Maggie knew she should go help the survivors. But the sun was setting, and it was the golden hour, and her hair was blowing perfectly in the wind.
It was worth all the deaths.
And that was the last picture ever taken of Dorothy.
Although there are rumors that she has been spotted in a far away land, where she takes selfies with munchkins on a yellow brick road.
(The munchkins find her constant selfie-taking narcissistic.)
Dear Princess Breanna,
You probably shouldn't take selfies at Auschwitz.
PS - YOU DEFINITELY DEFINITELY DEFINITELY SHOULD NOT POST HAPPY EMOJIS AFTER TAKING THOSE SELFIES! WHAT IS WRONG WITH YOU?
Yeah, I'm sad that #MeeMawDied. But I'm happy that my hair is looking #Flawless. You have to take the good with the bad. #RiseAbove
John, get out of my shot! My hair looks great and this could be my new Bumble profile pic! I don't want you to spoil it with your stupid drowning.
And that is how Tyler lost his license. And gained 100,000 new Instagram followers.
I hate the world we live in. Its'...the worst.
"Hi, my name is Ainsley.
I like running on baseball fields, drinking so many pumpkin-spiced lattes that I no longer feel pain, and taking selfies.
The perfect date for me? Breaking into my ex's house and killing his cats. #romance"

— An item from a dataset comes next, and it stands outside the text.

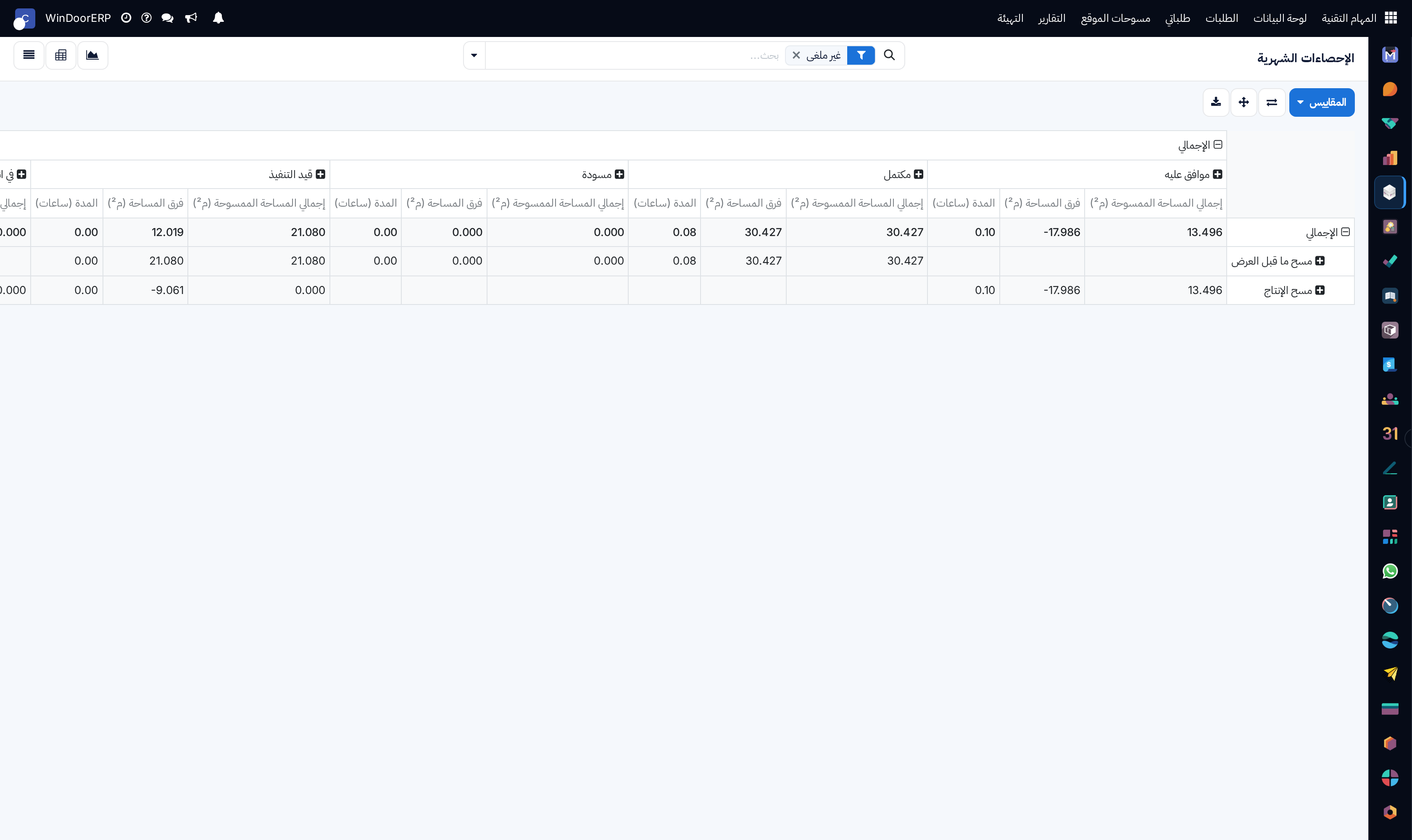Open the apps grid menu icon
The width and height of the screenshot is (1412, 840).
1391,18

Dude, it's bad enough that you are taking selfies on the way to a funeral. Do you really need to be doing the "Jim From The Office" face?
Have some respect for the dead.
And for John Krasinski.
Um... this is pretty bad. You should never take selfies while wearing a mask and lab gear. It looks gross.
See? Absolutely disgusting, we can't see any of your best features! No wonder you are single despite being a doctor!
The removed kidney, however, is looking #OnFleek.
Dean was always told never to take pictures of truck fires.
But for Dean, life is just one big truck fire.
And he gonna document the crap out of it.
You want to take a bathroom selfie? Fine, knock yourself out. But next time, make sure you're the only one in the bathroom.
I'm pretty sure those other guys don't want their bladder releases on your Instagram.
The best part? As soon as the trapped people were finally released, they ripped this kid apart, limb from limb.
The judge deemed it "Justifiable Homicide."
And she named her child after Malik.
Just kidding. She flunked him for taking selfies instead of calling an ambulance.
And for wearing sunglasses in class.
I should be mad at this kid, but I just can't.
He is owning the crap out of this car accident.
It's like he caused it with his mind. He's repping it that hard.